With both methods the analysis of sonicate fluid and the analysis of its over-night culture achieved 100 % specificity and predictive value, as there were no false positive results. The sensitivity of the methods was lower when analysing sonicate fluid samples directly, without cultivation. The sensitivity of qPCR detection was higher (81.25 %) compared to the sensitivity of ATP detection (62.5 %) in sonicate fluid directly as a result of 3 false negative results with the qPCR method compared to 6 false negatives with the ATP detection method. The sensitivity of the methods was significantly improved (to 94.12 %) with overnight cultivation of sonicate fluid samples prior to analysis, with no difference in detection between the methods. With both methods, with pre-cultivation of sonicate fluid samples, only one of the tested samples resulted in a false negative result.
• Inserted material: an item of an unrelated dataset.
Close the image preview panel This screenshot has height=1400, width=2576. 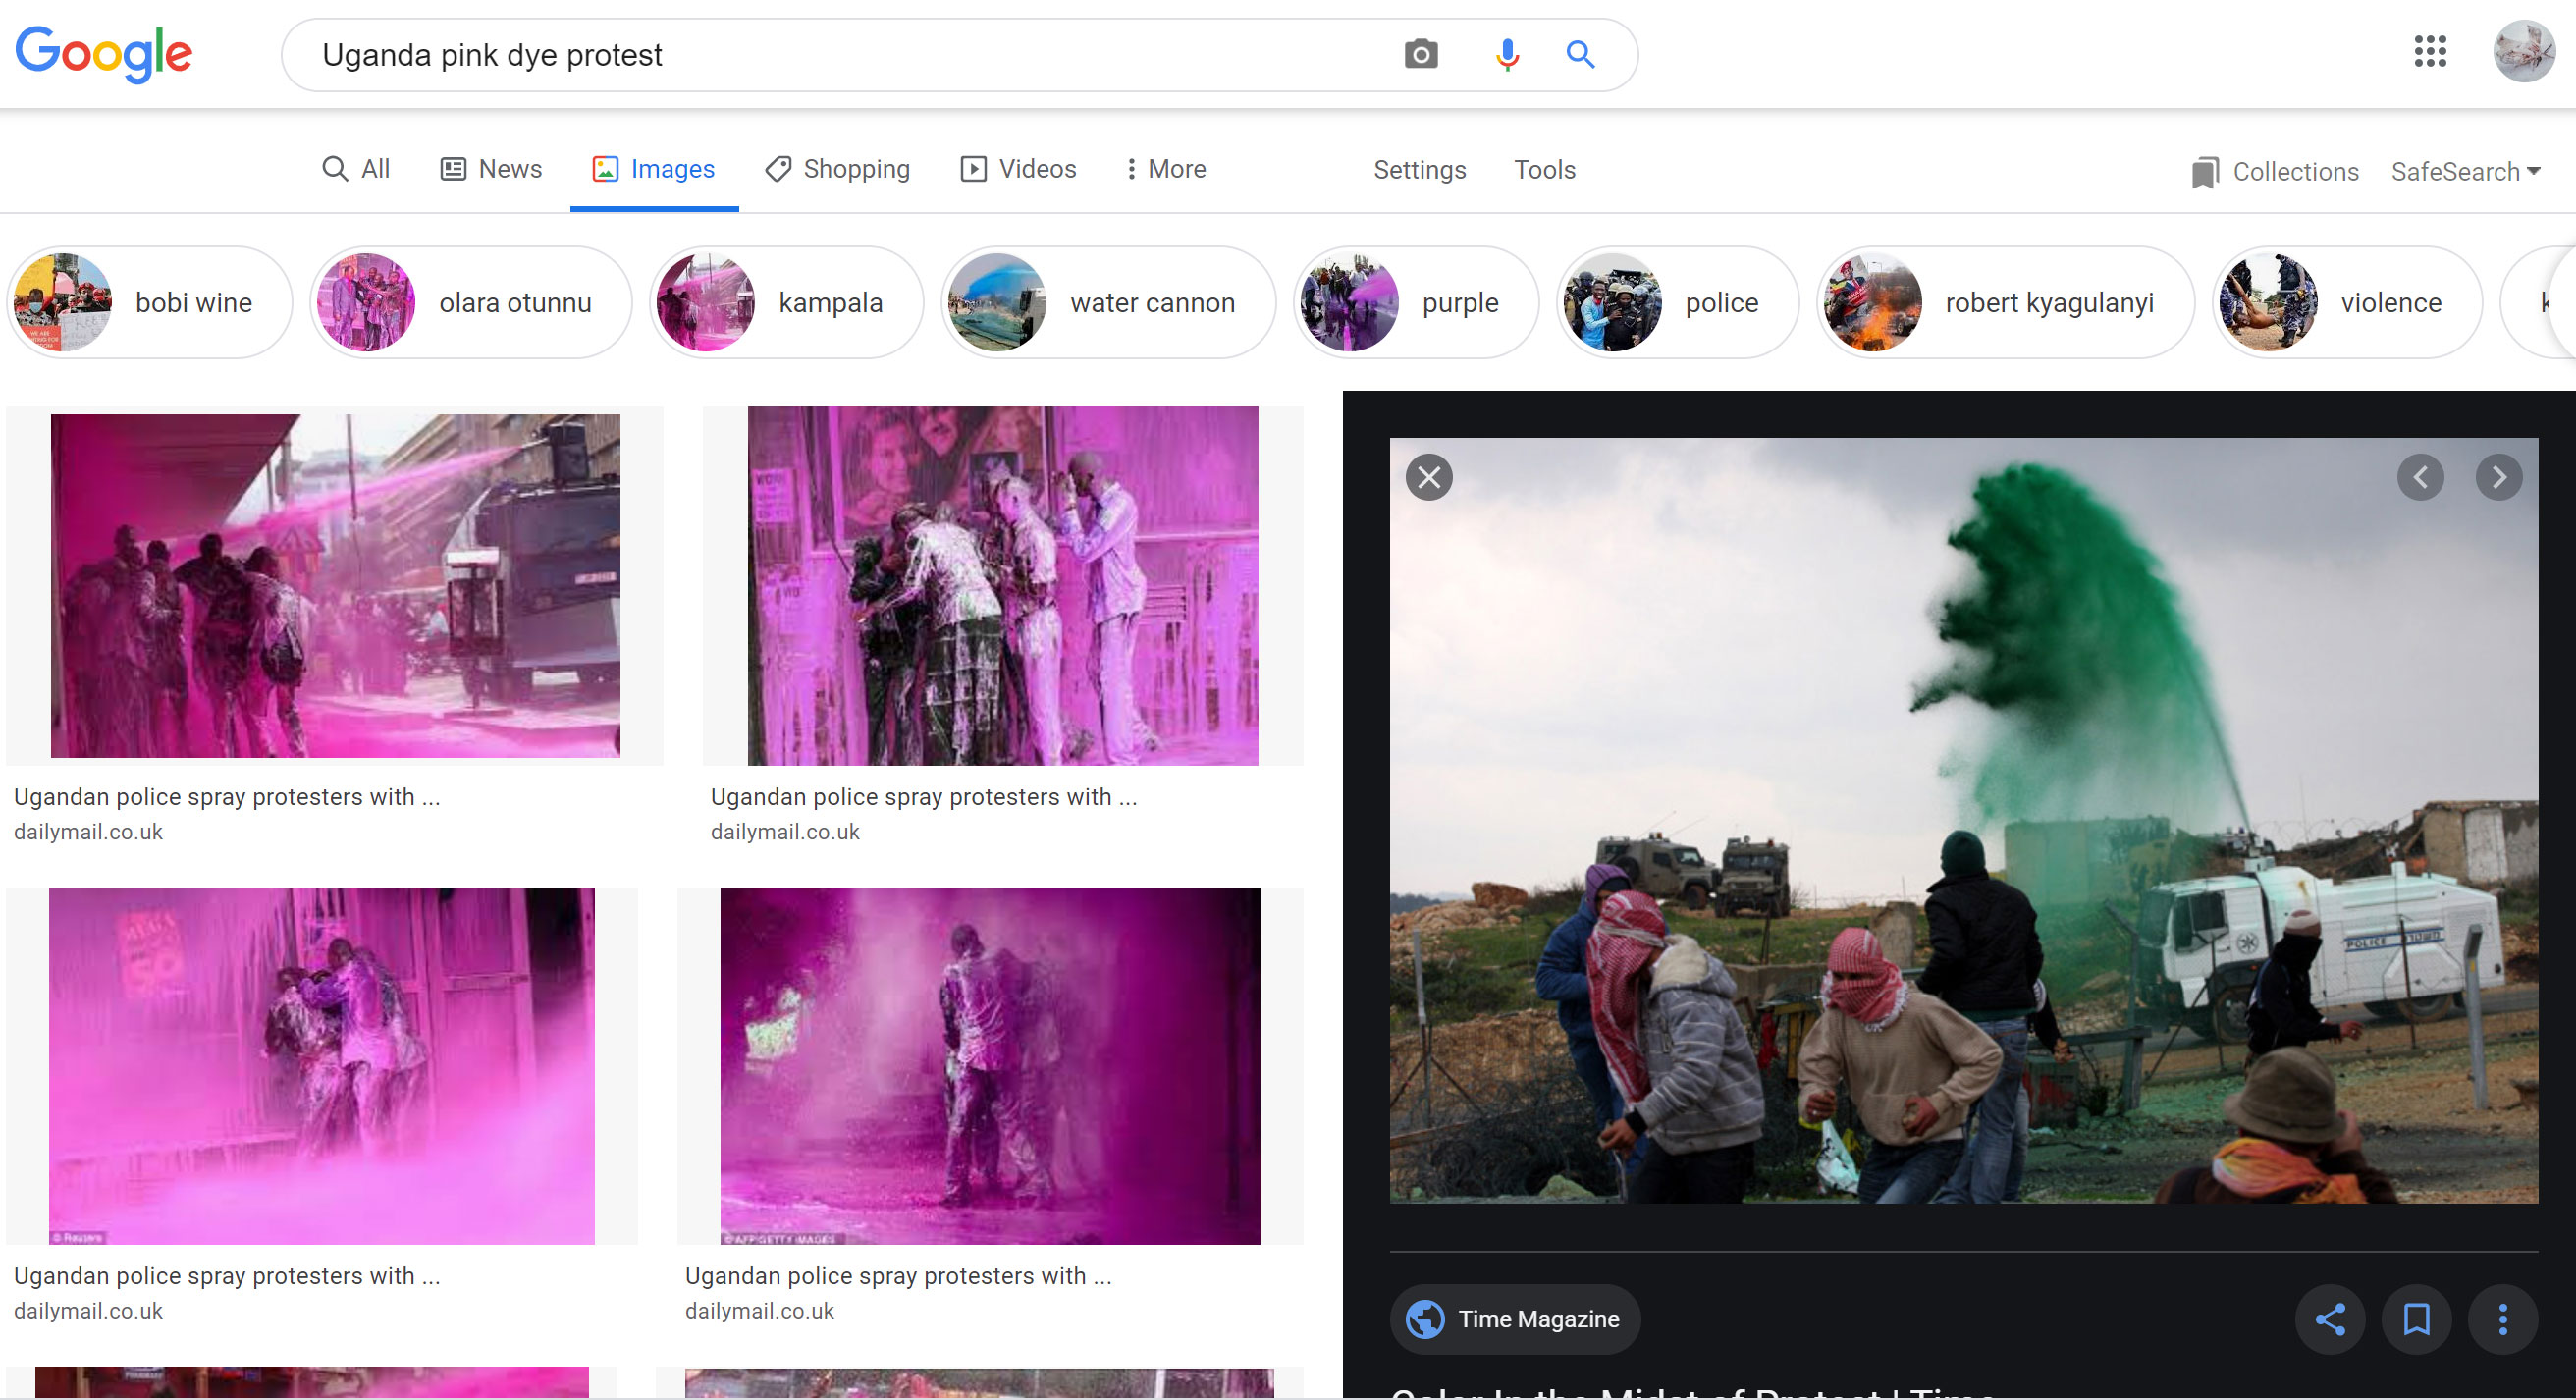(1428, 477)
However, the same sample was negative even when tested with standard microbiological methods. In this patient, only the microbiological cultivation of the periprosthetic tissue sample was positive. The bioluminescence method took 3h with a limit of detection (LOD) in the bacterial concentration range of 103 CFU/mL. The method with qPCR took 4h and had a LOD of 102 CFU/mL.

Conclusion

Detection of staphylococci within sonicate fluid with bacteriophage K based methods is a rapid, sensitive and specific approach.